Świat

Włochy podzielone przez Światowy Kongres Rodzin w Weronie

Od wielu miesięcy nic nie podzieliło Włoch tak, jak Światowy Kongres Rodzin w Weronie. Pokazał, że rządzącą obecnie koalicję złożoną z Ruchu Pięciu Gwiazd i Ligi Północnej więcej dzieli, niż łączy. Kością niezgody są kwestie światopoglądowe, a zwłaszcza rodzina, homoseksualizm i prawa kobiet.

W Weronie w dniach 29–31 marca 2019 r. odbył się XIII Światowy Kongres Rodzin, łączący „globalny ruch” antyaborcyjny, antyfeministyczny i anty-LGBTQ. We włoskiej edycji Kongresu, zorganizowanej przez Toniego Brandiego z „ProVita”, Massimo Gandolfiniego z „Bronimy naszych dzieci”, Filippo Savarese dyrektora włoskiej kampanii CitizenGo oraz Jacopo Coghe z Ligi Północnej, brali udział politycy skrajnej prawicy, „obrońcy życia” z Włoch, Rosji, Węgier, Stanów Zjednoczonych i wielu innych krajów, ale także trzej ministrowie rządu włoskiego (minister spraw wewnętrznych i wicepremier Matteo Salvini, minister ds. rodziny i niepełnosprawności Lorenzo Fontana oraz minister edukacji Marco Bussetti).
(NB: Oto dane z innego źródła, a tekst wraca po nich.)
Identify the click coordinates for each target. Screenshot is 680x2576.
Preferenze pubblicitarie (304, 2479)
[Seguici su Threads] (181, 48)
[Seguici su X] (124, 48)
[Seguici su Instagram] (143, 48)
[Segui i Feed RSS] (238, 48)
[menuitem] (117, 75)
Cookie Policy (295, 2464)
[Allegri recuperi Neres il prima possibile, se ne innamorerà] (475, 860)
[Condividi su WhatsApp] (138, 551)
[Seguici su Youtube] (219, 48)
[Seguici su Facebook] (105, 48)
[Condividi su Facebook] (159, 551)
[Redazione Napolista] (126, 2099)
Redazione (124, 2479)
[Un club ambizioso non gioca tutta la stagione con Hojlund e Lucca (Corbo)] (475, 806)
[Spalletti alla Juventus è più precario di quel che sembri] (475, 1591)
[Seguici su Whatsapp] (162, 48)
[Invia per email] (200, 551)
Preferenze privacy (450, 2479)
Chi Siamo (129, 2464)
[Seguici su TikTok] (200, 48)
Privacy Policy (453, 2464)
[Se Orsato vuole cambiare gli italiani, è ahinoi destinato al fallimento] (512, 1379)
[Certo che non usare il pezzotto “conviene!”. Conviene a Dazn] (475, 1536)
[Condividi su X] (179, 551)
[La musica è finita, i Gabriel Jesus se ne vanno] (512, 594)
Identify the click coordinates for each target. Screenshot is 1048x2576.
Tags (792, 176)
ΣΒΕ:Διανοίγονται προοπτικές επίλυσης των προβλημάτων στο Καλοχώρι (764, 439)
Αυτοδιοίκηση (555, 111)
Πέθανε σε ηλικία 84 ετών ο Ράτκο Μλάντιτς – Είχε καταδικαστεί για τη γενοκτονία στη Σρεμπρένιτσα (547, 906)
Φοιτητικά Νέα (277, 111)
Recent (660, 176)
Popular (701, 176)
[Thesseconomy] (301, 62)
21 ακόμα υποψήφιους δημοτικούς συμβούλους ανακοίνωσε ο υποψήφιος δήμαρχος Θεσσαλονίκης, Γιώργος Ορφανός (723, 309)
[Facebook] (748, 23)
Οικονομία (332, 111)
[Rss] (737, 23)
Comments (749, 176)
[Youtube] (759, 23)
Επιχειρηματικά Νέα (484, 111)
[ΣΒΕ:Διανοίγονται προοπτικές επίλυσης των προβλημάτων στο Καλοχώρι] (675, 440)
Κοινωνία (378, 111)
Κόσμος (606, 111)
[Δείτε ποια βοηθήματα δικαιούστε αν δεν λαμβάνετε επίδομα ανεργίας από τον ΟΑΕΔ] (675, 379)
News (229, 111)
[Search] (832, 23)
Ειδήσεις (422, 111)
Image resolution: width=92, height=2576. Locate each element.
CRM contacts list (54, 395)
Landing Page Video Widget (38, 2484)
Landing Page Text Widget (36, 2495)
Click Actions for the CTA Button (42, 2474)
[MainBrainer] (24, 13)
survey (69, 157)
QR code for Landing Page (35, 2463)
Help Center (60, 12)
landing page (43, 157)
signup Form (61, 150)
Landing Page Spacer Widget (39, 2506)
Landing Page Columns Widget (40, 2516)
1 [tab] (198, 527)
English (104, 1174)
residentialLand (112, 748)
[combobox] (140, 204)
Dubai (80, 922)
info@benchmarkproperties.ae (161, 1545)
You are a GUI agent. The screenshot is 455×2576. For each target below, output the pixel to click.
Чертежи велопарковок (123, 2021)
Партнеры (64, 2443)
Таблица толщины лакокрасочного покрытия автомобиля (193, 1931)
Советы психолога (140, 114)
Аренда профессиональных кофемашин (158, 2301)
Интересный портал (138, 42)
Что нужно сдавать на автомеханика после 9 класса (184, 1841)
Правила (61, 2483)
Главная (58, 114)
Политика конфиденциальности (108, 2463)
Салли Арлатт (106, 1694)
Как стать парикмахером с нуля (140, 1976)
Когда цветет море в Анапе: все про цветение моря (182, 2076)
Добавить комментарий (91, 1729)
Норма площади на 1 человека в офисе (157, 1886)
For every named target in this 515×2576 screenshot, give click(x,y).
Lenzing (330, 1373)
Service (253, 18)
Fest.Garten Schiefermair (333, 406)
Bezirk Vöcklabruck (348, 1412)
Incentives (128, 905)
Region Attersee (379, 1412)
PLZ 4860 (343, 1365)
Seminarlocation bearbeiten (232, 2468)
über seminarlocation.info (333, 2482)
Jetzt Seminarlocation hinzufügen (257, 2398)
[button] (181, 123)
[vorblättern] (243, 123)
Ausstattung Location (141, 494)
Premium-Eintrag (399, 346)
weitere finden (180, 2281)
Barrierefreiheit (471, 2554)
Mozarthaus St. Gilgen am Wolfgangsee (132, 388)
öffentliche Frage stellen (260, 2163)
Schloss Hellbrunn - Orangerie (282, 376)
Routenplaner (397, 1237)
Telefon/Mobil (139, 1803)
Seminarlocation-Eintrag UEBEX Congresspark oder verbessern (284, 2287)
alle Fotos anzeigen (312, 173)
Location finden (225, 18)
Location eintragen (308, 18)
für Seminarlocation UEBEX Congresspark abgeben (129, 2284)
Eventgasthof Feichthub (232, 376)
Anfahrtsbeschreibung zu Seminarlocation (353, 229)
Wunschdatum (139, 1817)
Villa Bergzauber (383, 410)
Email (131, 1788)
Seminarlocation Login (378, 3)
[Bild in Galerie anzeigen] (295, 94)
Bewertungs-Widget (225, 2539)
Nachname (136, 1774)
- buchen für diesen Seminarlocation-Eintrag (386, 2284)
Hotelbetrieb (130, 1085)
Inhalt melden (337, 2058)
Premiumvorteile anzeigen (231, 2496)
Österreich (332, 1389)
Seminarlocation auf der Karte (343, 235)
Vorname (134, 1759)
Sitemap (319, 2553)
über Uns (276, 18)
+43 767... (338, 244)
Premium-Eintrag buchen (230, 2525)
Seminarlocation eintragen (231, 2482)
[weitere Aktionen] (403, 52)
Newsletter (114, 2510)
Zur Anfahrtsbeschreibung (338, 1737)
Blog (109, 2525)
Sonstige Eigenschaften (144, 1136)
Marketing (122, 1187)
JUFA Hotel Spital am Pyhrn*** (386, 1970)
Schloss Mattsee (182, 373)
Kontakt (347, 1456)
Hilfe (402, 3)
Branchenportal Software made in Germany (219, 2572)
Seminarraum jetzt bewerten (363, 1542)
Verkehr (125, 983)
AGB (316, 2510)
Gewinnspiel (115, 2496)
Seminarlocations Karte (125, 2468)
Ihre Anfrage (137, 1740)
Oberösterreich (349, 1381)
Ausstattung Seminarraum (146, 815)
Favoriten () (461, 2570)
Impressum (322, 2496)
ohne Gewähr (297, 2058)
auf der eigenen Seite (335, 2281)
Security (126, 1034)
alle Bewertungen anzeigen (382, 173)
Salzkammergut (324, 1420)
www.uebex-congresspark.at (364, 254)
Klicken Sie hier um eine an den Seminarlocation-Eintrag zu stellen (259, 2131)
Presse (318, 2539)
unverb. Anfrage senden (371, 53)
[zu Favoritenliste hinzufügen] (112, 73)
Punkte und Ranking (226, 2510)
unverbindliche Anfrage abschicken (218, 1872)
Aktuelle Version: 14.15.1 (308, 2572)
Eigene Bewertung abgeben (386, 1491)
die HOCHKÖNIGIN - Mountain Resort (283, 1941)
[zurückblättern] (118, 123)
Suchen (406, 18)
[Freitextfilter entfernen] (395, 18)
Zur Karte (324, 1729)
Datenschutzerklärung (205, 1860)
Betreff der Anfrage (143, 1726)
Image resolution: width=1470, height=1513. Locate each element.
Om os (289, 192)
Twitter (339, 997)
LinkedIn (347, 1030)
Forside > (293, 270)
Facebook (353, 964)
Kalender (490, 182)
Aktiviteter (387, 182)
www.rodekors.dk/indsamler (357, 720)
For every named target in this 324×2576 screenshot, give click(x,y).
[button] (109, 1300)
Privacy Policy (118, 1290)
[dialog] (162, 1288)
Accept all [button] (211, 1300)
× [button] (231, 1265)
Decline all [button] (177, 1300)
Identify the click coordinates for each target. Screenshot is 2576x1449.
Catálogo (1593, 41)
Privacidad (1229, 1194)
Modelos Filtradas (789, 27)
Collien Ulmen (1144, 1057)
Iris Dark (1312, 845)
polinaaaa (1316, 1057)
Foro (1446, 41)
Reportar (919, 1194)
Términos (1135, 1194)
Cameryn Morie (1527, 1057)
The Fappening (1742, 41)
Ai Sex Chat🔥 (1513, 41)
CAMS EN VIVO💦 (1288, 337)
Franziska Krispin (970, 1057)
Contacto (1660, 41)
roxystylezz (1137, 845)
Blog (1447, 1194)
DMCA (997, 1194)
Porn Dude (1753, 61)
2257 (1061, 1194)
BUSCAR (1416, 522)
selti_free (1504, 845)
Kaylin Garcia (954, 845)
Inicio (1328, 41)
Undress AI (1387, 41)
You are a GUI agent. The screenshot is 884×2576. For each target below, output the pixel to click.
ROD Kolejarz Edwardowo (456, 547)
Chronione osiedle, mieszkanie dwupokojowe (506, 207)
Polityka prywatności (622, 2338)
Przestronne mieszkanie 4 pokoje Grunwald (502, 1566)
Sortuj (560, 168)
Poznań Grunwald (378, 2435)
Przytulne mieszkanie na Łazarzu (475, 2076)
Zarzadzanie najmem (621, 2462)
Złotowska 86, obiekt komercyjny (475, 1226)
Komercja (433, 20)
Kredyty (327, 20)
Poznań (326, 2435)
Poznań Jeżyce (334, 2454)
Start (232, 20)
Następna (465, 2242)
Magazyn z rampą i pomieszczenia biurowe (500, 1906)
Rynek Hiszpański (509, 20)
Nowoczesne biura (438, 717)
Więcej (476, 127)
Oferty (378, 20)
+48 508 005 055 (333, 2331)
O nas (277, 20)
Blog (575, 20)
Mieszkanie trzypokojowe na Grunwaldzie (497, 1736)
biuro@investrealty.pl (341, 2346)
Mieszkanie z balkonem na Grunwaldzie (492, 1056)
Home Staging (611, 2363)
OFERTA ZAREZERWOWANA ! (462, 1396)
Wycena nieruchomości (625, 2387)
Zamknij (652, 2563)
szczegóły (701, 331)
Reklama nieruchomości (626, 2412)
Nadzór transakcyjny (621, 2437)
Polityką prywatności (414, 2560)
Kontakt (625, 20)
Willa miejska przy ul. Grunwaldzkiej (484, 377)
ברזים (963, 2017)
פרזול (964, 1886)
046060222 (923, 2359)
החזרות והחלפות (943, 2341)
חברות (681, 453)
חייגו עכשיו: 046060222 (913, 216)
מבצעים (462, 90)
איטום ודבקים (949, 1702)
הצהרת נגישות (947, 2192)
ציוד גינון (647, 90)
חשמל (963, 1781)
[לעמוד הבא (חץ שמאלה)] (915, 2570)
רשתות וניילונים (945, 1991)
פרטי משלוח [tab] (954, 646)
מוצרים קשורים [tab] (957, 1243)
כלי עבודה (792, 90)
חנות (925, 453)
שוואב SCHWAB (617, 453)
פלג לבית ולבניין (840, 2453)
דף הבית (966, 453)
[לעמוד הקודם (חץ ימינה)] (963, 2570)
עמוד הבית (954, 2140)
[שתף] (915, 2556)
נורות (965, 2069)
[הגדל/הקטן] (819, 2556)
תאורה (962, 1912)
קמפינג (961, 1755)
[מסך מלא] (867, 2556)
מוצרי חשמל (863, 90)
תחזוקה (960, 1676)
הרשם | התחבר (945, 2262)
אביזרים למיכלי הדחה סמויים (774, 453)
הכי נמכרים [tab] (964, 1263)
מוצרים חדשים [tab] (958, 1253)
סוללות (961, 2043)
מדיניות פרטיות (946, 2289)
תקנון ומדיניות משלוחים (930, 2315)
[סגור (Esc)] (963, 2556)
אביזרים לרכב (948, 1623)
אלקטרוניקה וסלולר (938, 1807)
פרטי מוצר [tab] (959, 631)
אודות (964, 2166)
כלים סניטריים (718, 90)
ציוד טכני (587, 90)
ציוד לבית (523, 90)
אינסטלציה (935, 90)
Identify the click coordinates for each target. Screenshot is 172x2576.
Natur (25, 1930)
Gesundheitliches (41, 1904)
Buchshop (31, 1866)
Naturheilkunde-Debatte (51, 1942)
Obecna była Giorgia Meloni – liderka partii Bracia Włoch, senator Ligi Północnej Simone Pillon, prezydent regionu weneckiego Luca Zaia oraz burmistrz Werony Federico Sboarina, a także Roberto Fiore z neofaszystowskiej Nowej Siły. Jak napisał dziennik „La Repubblica” – strategami werońskiej imprezy byli Brian Brown, przewodniczący Światowej Organizacji Rodzin, bliski skrajnie prawicowemu ideologowi amerykańskiemu Steve’owi Bannonowi, byłemu doradcy prezydenta Donalda Trumpa, oraz Aleksiej Komow – przewodniczący organizacji FamilyPolicy.ru, grupy lobbującej na rzecz konserwatywnej polityki prorodzinnej w Rosji. Według włoskiego dziennika wydarzenia te, organizowane od 1997 r., przyjęły ostatnio formułę coroczną, którą umożliwiły prywatne dotacje amerykańskich lobbystów i rosyjskich oligarchów, takich jak miliarder Konstantin Małofiejew.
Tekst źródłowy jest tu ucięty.